**RECORDS SHOWN**
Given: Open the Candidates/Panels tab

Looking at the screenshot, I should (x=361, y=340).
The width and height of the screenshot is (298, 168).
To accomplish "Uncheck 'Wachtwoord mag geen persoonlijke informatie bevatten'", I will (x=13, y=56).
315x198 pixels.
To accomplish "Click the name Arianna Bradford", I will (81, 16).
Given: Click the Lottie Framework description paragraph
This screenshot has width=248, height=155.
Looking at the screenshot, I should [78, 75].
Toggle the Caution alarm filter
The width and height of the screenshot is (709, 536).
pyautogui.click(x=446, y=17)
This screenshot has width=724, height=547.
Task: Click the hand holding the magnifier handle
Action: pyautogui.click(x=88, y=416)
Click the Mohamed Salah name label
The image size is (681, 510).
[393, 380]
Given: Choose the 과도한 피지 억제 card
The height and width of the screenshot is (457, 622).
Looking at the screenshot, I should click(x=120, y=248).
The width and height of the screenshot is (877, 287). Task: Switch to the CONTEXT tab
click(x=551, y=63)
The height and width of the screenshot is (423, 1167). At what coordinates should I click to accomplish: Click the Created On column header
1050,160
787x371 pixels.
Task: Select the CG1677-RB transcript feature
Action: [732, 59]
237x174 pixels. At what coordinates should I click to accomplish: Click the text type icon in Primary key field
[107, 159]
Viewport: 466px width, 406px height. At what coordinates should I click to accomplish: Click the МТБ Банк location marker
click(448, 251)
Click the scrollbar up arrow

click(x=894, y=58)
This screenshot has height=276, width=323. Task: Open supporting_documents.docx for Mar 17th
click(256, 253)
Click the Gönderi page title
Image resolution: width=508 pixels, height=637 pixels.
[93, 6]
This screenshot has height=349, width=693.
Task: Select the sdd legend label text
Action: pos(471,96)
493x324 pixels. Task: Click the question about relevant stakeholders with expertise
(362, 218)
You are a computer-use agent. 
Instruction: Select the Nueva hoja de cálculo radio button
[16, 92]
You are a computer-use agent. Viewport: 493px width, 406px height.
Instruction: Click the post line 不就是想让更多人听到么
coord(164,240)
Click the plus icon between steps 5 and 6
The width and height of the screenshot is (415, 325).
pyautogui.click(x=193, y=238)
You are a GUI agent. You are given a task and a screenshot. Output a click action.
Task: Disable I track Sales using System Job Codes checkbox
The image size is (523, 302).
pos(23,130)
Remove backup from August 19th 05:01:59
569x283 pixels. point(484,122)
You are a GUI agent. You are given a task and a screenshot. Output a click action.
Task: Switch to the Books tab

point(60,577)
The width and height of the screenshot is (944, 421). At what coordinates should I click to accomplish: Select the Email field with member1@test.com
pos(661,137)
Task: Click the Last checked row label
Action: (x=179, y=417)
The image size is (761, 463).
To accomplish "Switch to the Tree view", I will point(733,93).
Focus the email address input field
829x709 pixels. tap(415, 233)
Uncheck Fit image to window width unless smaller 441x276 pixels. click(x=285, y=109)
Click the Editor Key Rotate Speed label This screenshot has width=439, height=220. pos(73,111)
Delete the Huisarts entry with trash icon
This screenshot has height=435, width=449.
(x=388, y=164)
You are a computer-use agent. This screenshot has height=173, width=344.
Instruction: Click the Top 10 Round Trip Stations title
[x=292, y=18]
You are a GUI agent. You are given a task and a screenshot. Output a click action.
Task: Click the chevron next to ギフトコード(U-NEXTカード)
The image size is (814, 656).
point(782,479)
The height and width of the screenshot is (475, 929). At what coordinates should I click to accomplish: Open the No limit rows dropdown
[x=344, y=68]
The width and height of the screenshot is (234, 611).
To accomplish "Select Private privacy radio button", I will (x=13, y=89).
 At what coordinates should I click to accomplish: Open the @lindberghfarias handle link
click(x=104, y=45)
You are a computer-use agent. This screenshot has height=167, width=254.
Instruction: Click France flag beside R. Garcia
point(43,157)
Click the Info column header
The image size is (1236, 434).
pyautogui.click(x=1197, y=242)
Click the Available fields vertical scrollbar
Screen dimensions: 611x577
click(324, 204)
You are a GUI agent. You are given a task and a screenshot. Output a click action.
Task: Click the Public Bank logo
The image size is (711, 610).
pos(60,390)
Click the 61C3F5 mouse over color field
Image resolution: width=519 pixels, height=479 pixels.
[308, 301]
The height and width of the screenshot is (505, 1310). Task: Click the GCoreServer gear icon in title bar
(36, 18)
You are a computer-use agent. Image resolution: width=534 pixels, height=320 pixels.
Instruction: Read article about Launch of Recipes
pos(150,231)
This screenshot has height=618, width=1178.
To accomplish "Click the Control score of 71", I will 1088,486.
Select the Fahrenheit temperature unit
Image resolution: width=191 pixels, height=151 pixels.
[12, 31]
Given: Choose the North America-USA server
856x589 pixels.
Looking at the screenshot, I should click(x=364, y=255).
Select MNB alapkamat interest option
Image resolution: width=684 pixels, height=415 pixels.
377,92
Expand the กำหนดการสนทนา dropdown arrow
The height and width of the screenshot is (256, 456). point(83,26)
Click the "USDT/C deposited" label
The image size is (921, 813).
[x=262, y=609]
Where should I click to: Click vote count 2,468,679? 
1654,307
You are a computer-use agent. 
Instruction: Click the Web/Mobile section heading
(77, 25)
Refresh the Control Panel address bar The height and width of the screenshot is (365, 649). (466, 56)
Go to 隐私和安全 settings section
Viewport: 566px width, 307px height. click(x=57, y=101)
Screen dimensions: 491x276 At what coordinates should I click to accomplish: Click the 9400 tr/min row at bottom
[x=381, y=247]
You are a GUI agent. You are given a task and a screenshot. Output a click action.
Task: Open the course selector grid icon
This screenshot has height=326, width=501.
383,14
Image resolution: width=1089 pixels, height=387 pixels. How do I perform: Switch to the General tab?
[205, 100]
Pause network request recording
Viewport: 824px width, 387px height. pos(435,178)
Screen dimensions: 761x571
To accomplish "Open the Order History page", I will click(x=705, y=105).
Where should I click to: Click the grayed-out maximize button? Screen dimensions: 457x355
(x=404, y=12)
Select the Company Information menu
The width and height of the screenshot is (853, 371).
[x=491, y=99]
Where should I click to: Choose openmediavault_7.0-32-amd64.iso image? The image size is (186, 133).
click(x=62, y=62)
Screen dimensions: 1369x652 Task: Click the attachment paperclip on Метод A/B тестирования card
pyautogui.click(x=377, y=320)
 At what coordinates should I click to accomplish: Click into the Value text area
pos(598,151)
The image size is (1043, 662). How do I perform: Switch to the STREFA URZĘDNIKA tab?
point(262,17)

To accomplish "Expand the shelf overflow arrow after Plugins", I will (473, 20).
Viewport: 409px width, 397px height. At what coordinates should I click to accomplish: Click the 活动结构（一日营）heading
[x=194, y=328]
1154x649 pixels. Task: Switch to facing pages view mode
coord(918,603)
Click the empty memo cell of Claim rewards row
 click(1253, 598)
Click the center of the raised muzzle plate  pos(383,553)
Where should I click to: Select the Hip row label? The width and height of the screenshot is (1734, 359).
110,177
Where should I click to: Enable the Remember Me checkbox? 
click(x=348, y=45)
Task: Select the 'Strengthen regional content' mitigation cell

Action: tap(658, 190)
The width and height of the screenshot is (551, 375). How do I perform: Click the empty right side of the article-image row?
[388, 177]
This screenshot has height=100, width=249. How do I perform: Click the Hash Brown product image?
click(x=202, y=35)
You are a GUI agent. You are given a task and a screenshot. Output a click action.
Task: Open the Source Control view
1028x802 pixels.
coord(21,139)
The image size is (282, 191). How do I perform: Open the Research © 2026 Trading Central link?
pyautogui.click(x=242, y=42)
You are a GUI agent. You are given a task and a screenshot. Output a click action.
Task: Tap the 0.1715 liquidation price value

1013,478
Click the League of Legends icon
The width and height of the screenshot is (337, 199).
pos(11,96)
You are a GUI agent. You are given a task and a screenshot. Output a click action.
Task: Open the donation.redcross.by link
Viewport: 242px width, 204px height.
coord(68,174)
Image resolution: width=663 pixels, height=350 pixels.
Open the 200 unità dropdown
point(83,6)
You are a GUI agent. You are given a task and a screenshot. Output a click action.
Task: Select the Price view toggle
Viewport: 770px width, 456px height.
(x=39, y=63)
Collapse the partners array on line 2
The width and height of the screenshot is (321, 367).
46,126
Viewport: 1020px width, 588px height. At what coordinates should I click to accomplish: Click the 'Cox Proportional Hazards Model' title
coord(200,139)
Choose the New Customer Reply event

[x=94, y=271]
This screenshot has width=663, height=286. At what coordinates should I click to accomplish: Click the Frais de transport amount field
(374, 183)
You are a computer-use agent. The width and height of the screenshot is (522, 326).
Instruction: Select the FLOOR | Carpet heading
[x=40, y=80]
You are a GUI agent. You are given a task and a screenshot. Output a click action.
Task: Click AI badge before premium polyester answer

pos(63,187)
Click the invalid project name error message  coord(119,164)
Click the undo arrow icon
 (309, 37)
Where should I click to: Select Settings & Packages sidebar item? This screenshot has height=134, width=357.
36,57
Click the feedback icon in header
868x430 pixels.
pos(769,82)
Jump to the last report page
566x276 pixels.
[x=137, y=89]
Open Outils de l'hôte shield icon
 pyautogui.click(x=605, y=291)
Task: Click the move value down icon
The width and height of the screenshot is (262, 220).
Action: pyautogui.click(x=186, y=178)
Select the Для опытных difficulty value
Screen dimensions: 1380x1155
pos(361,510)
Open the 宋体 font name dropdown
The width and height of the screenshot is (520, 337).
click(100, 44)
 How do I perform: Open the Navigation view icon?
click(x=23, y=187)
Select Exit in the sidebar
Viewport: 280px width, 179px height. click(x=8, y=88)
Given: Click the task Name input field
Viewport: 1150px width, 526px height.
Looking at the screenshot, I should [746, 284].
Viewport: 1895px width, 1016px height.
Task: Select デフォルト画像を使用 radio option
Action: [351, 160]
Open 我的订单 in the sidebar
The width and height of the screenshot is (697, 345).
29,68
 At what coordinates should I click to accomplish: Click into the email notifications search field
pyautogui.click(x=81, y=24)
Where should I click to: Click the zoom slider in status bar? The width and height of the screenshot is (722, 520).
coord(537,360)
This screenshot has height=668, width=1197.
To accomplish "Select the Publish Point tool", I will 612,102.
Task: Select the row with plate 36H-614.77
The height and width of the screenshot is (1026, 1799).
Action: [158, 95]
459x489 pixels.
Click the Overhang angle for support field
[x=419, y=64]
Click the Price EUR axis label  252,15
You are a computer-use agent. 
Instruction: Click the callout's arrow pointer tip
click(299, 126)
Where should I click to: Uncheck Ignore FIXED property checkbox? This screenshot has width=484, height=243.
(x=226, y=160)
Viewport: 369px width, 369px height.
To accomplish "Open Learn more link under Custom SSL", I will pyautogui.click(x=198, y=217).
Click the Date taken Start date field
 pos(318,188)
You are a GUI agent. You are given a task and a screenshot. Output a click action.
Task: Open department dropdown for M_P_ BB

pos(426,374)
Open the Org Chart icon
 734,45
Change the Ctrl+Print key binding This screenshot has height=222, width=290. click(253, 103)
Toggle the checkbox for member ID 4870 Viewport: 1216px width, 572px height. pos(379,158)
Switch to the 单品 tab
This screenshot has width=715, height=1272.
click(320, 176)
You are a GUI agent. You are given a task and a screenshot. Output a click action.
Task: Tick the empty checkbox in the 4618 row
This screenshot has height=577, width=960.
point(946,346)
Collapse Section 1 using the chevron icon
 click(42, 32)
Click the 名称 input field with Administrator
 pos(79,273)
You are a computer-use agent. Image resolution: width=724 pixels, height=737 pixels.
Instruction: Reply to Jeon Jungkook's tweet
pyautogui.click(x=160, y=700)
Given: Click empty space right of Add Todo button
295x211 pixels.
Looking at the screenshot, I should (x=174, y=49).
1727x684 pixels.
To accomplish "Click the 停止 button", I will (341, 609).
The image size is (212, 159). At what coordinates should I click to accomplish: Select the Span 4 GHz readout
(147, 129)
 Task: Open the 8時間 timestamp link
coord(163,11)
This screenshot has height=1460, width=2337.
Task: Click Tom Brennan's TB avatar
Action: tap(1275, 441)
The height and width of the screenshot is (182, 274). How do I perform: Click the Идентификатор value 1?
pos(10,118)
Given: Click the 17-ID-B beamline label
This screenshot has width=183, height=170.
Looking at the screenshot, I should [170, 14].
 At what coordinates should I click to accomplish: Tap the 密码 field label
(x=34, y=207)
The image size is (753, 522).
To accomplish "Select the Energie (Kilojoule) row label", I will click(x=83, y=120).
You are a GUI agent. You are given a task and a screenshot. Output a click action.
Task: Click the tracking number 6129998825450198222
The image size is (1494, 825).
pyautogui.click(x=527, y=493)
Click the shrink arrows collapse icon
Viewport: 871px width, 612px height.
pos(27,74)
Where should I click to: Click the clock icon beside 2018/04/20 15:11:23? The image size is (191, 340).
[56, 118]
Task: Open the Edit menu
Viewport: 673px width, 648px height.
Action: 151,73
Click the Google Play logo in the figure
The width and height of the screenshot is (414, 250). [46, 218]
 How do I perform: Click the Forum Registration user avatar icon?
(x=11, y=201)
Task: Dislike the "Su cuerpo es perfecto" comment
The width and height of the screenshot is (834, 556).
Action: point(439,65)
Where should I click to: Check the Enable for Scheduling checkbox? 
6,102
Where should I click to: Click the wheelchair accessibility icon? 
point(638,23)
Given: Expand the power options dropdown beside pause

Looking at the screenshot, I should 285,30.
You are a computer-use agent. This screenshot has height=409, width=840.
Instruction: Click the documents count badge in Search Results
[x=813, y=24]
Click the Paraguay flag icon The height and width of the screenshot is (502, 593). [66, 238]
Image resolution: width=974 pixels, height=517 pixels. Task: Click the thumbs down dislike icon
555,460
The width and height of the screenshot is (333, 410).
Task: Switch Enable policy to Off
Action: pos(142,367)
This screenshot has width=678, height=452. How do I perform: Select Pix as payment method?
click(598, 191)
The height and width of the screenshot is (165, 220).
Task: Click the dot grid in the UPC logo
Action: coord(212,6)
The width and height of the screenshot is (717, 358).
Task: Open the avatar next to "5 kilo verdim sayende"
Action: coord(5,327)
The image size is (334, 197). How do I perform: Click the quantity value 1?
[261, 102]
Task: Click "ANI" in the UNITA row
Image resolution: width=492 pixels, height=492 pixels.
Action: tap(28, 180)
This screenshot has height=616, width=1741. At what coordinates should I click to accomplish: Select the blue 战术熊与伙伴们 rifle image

**YOUR TASK**
Collect every line from the records above that contains the word "Control".

**EXPECTED OUTPUT**
To accomplish "Click the Control score of 71", I will 1088,486.
Refresh the Control Panel address bar The height and width of the screenshot is (365, 649). (466, 56)
Task: Open the Source Control view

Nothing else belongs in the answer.